[Stored data entries]

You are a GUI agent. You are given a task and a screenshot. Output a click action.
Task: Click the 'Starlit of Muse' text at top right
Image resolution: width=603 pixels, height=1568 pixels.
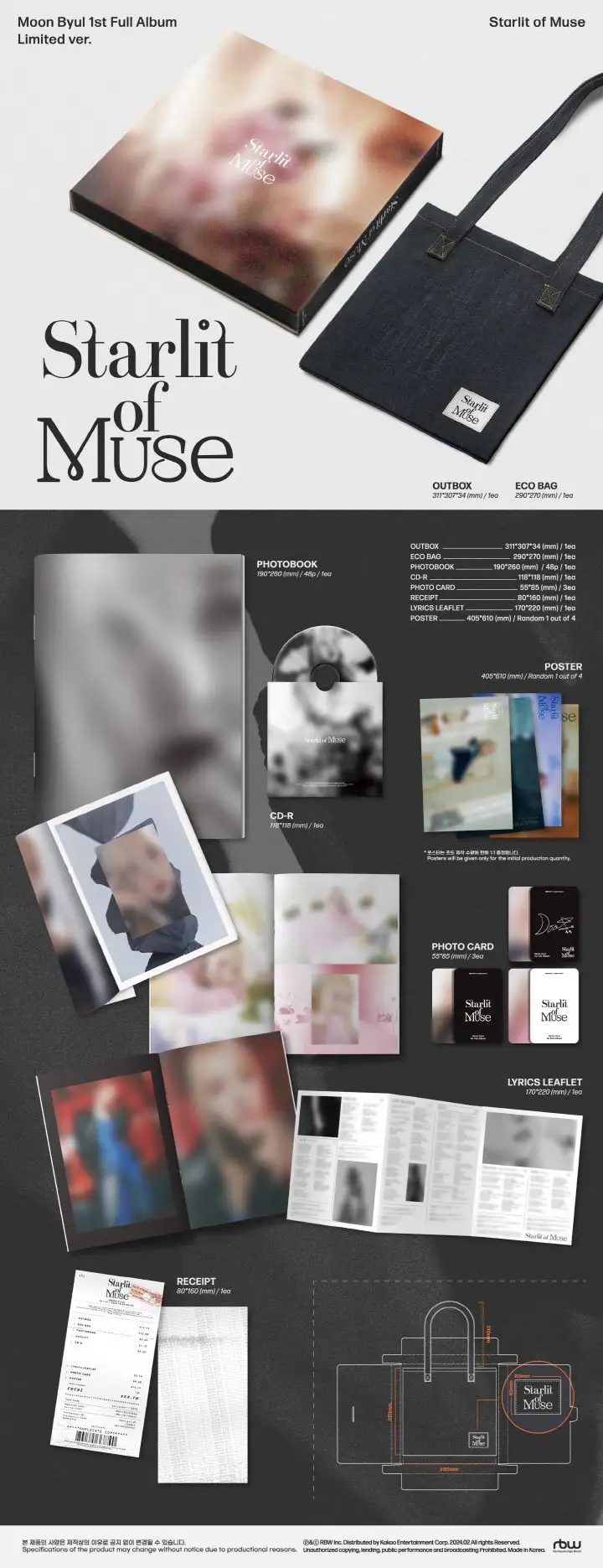point(531,22)
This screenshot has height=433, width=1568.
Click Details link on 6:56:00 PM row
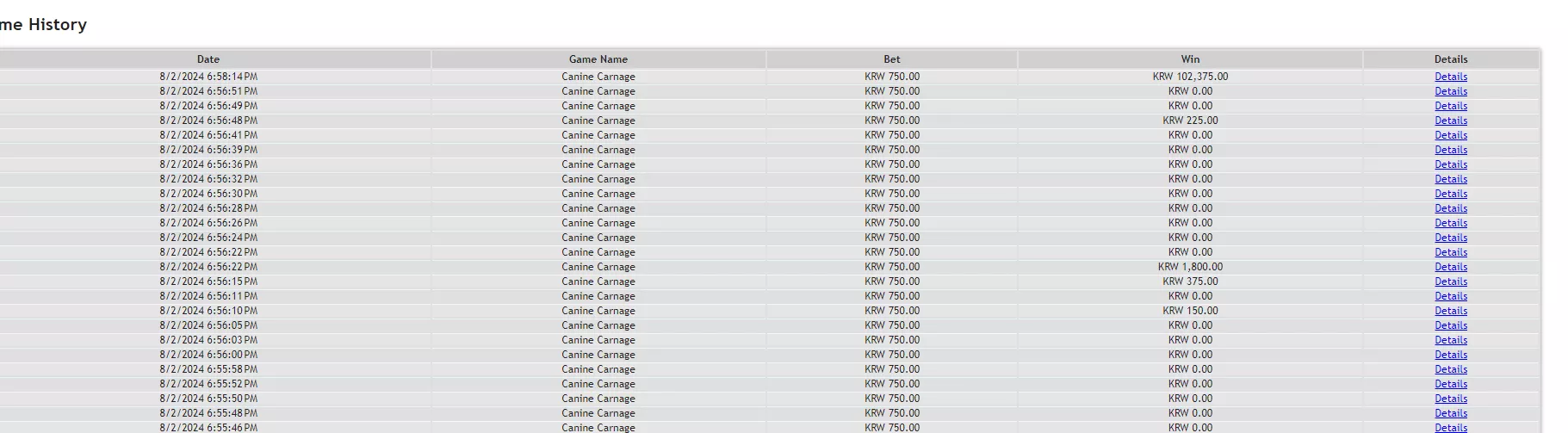click(x=1450, y=355)
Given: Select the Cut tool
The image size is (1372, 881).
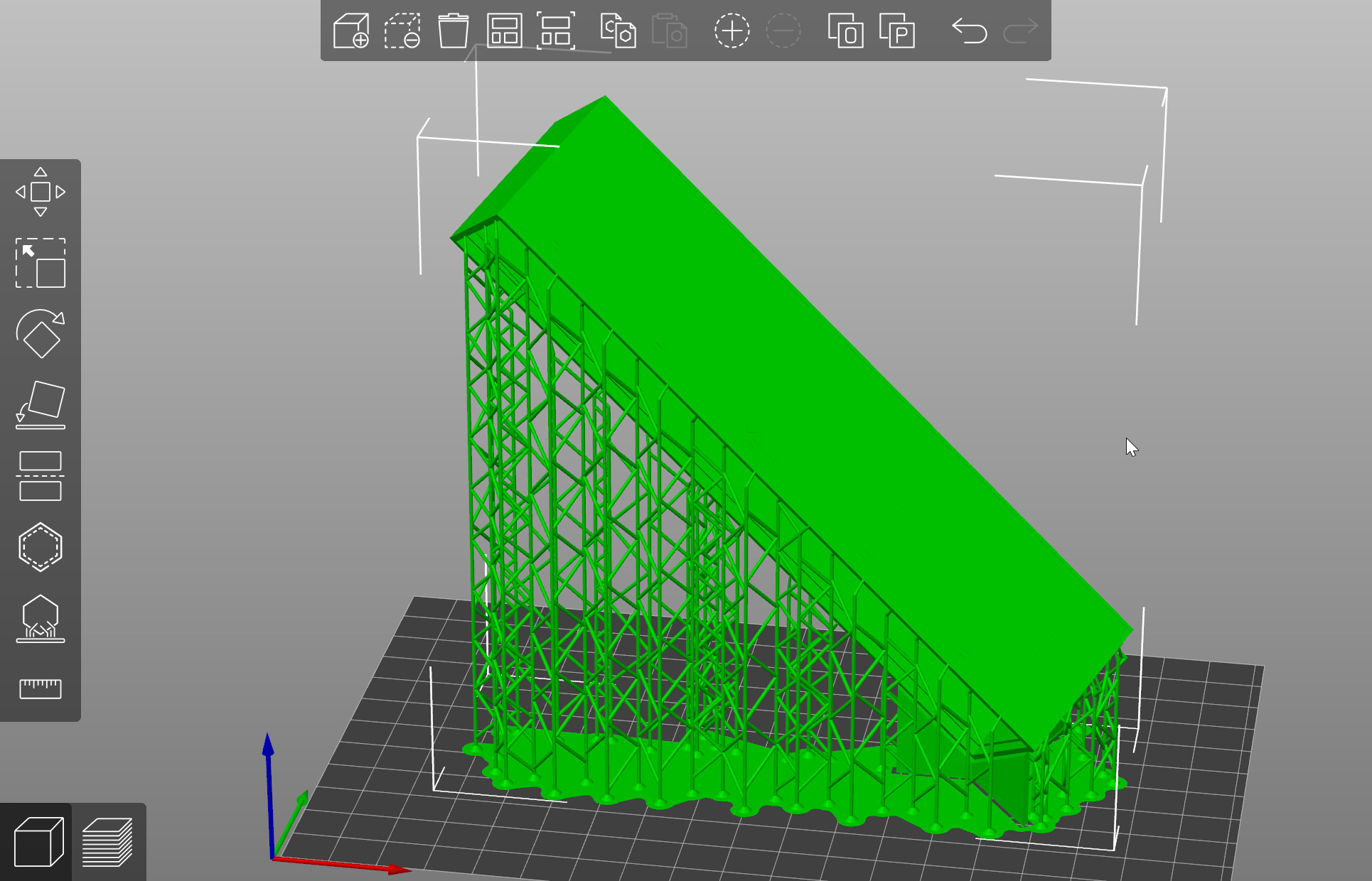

WRITTEN INSTRUCTION: Write out every line of the entries above word for word, leaving out the pictures.

RESPONSE FOR THIS EXERCISE:
You are a GUI agent. You are given a task and a screenshot. Output a click action.
Task: Click the 'Starlit of Muse' text at top right
Image resolution: width=603 pixels, height=1568 pixels.
point(531,22)
This screenshot has height=433, width=1568.
Click Details link on 6:56:00 PM row
click(x=1450, y=355)
Given: Select the Cut tool
The image size is (1372, 881).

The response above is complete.